What to work on: The answer is every line of the records that holds the word "size", copied in full.

Source data:

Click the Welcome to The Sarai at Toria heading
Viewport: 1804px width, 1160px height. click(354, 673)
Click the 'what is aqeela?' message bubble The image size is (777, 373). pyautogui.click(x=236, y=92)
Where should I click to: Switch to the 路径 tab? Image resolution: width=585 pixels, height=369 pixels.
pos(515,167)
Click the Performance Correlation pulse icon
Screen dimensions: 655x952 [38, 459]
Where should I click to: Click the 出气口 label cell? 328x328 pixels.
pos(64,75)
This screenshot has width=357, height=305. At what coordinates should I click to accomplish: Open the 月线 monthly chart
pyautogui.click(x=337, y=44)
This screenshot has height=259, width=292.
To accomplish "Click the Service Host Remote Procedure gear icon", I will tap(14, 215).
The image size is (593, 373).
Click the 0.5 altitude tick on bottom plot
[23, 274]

* * *

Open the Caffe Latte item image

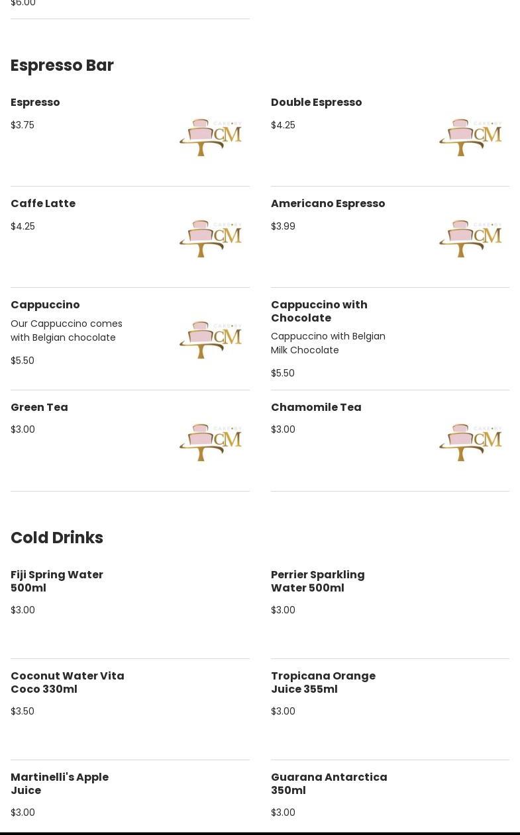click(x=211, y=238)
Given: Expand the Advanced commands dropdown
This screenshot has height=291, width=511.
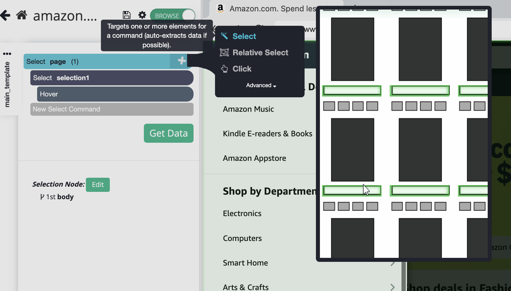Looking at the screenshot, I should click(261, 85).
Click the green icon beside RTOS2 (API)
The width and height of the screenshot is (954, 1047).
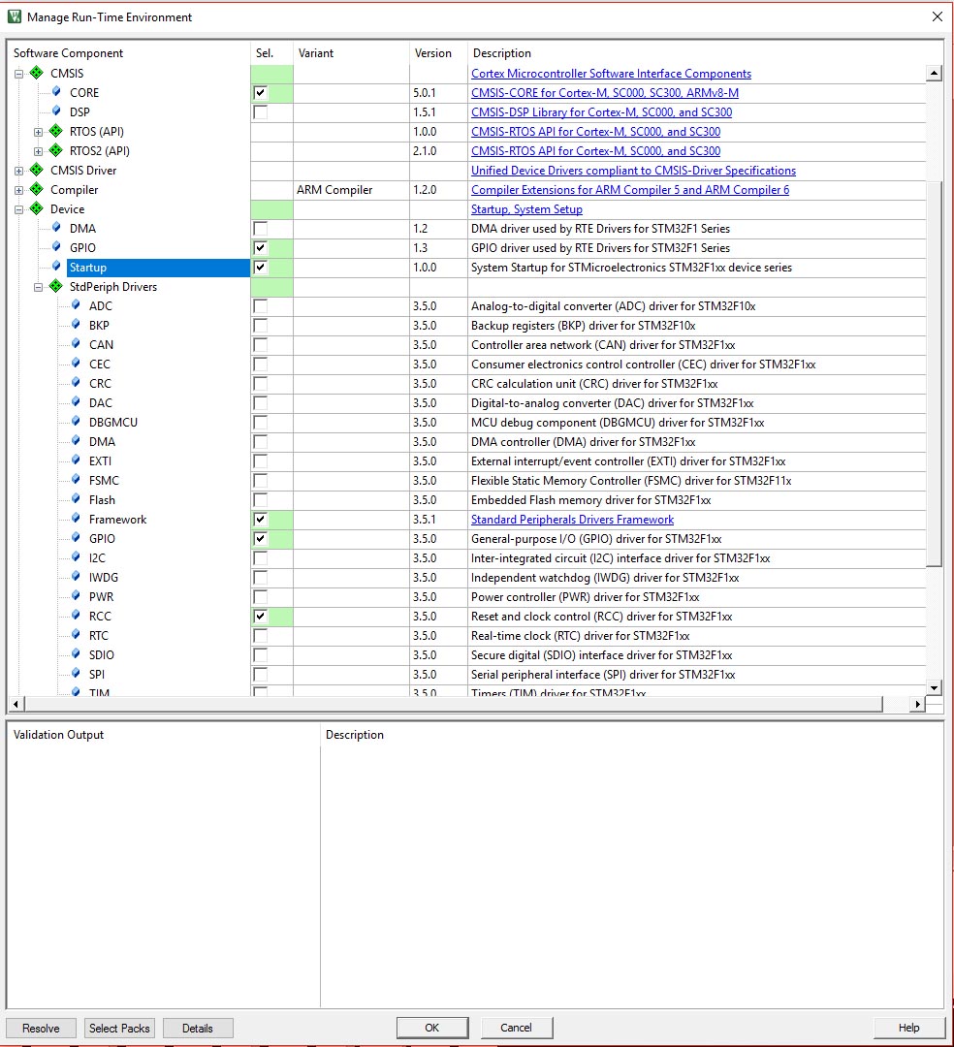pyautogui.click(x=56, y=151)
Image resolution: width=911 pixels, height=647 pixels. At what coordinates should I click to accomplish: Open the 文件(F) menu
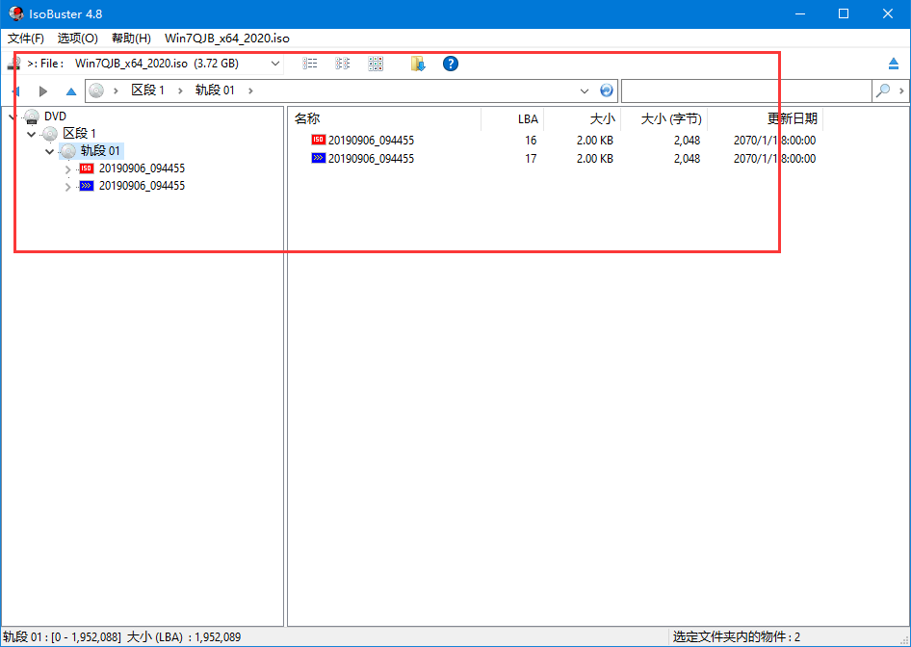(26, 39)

Answer for the task:
Click the 'what is aqeela?' message bubble The image size is (777, 373). pyautogui.click(x=236, y=92)
The image size is (593, 373).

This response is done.